--- VORGEGEBENER TEXT ---

Bis Cassie plötzlich DIE Gelegenheit hat: endlich ihr Trauma, das sie durch die gewalttätigen Nächte treibt, anzupacken – und mit Pauken und Trompeten Rache zu üben für das, was sie so lange mit sich rumträgt. Auch das übrigens ist hübsch anzusehen …
Fazit: Beste Unterhaltung für alle mit einem Faible für dunkelschwarze Thriller-Comedy, die im bonbonfarbenen Kleid daherkommt – aber nichts für allzu zart Besaitete.
The Father
Wie ist das, wenn die Demenz nach dem Menschen greift? Wie geht es ihm damit, wie fühlt er sich, wie kommt er dann noch zurecht mit seiner Umwelt und in seinem Leben? Mit diesen Fragen beschäftigen sich Künstler schon lange, man denke nur an Martin Suter und seinen Roman „Small world“ oder den Film „Still Alice“, in dem Julian Moore – auch sie oscarprämiert – vor einigen Jahren gezeigt hat wie das ist, wenn plötzlich die Diagnose Alzheimer im Raum steht.
„The Father“ bringt das jetzt noch sehr viel stärker und eindringlicher auf den Punkt. Der 83-jährige britische Schauspieler Anthony Hopkins erhielt in diesem Jahr völlig zu Recht einen Oscar als bester Hauptdarsteller dieses Demenzdramas.

--- GEGEBENE ANGABEN ---

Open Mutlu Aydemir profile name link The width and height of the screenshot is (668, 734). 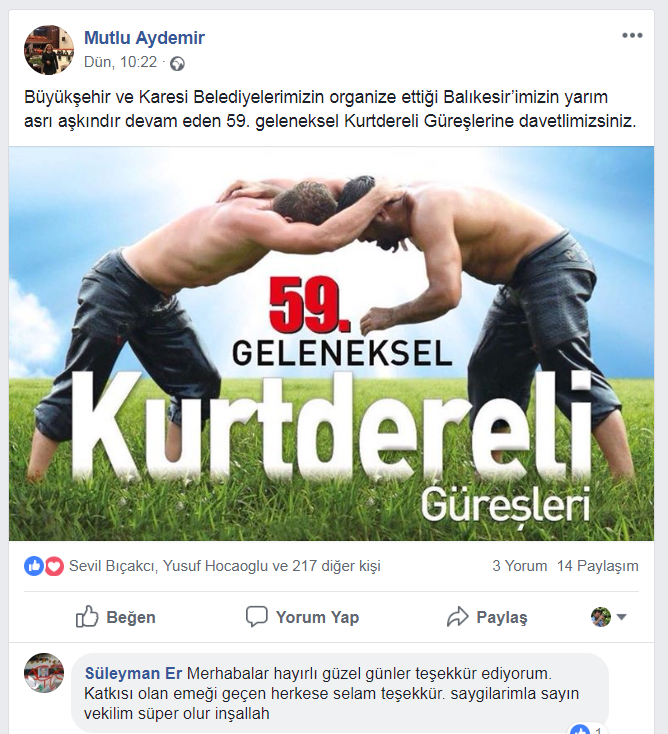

---
--- GEGEBENE ANGABEN ---

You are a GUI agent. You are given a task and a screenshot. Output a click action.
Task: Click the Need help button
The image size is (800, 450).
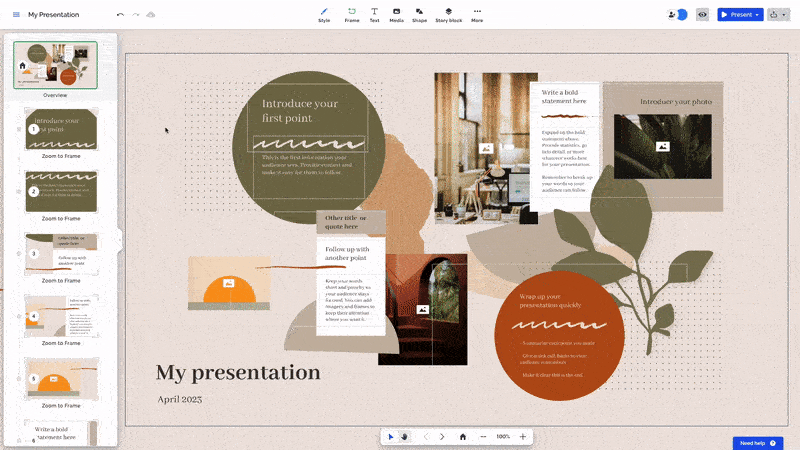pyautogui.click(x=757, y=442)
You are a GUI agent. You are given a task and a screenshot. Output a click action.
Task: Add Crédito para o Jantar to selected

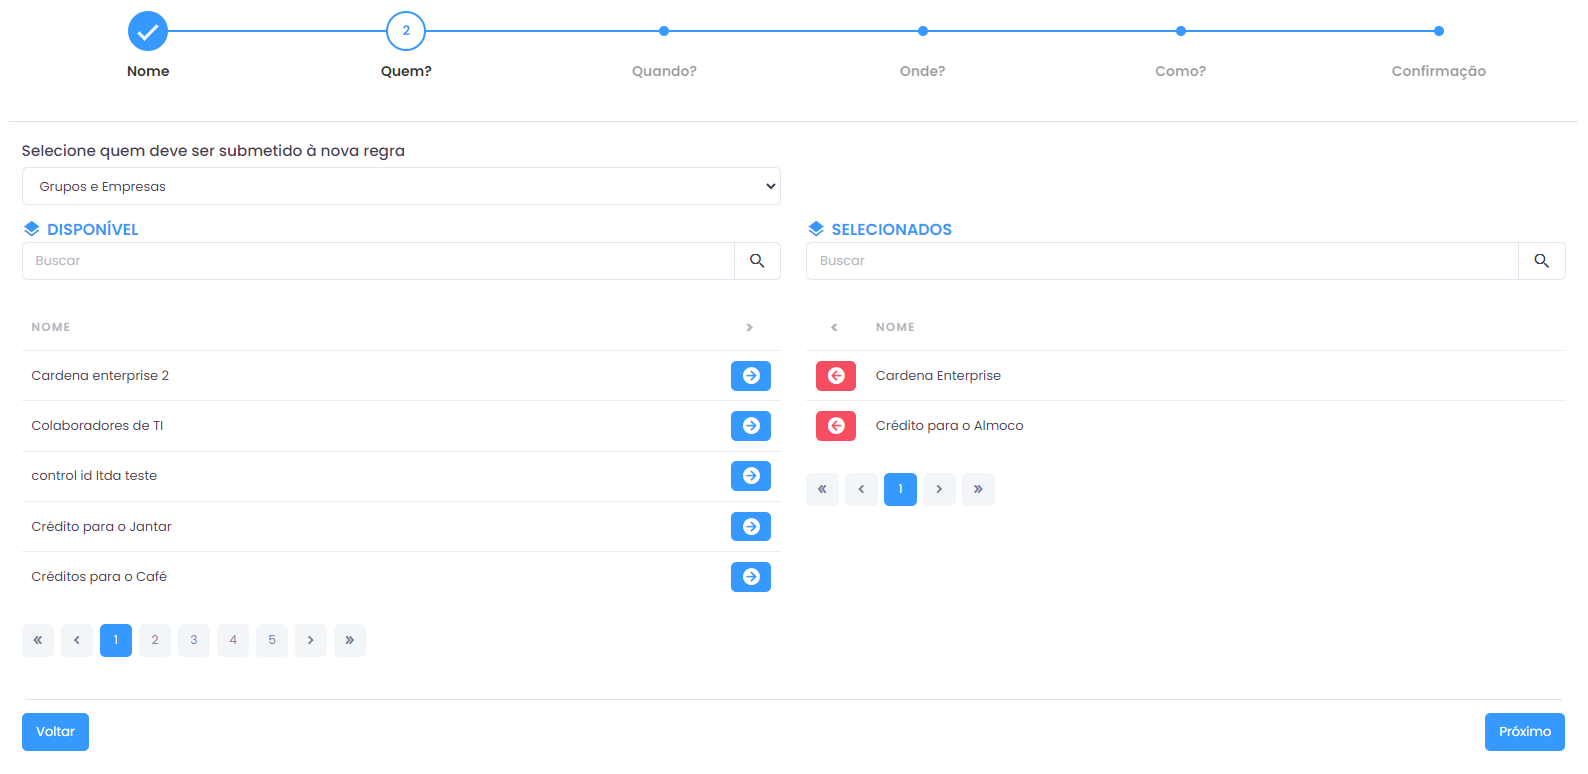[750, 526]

---
--- GEGEBENE ANGABEN ---

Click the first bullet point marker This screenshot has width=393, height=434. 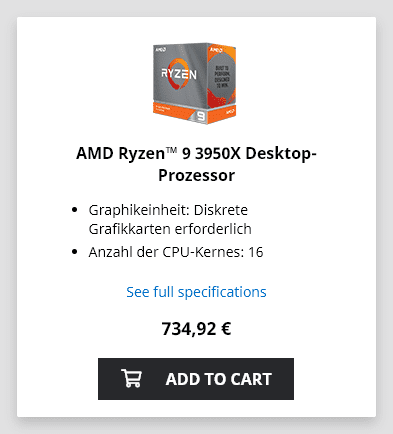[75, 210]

---

AUFGABE 1 -> Übersetze den Satz „Der 83-jährige britische Schauspieler Anthony Hopkins erhielt in diesem Jahr völlig zu Recht einen Oscar als bester Hauptdarsteller dieses Demenzdramas.“ aus dem vorgegebenen Text ins Englische.
AUFGABE 2 -> Welcher Roman von Martin Suter wird im vorgegebenen Text erwähnt?
Die Datensätze spielen hierfür keine Rolle.

MUSTERLÖSUNG 1 -> This year, the 83-year-old British actor Anthony Hopkins quite rightly received an Oscar for best actor in this dementia drama.

MUSTERLÖSUNG 2 -> Der Roman „Small world“.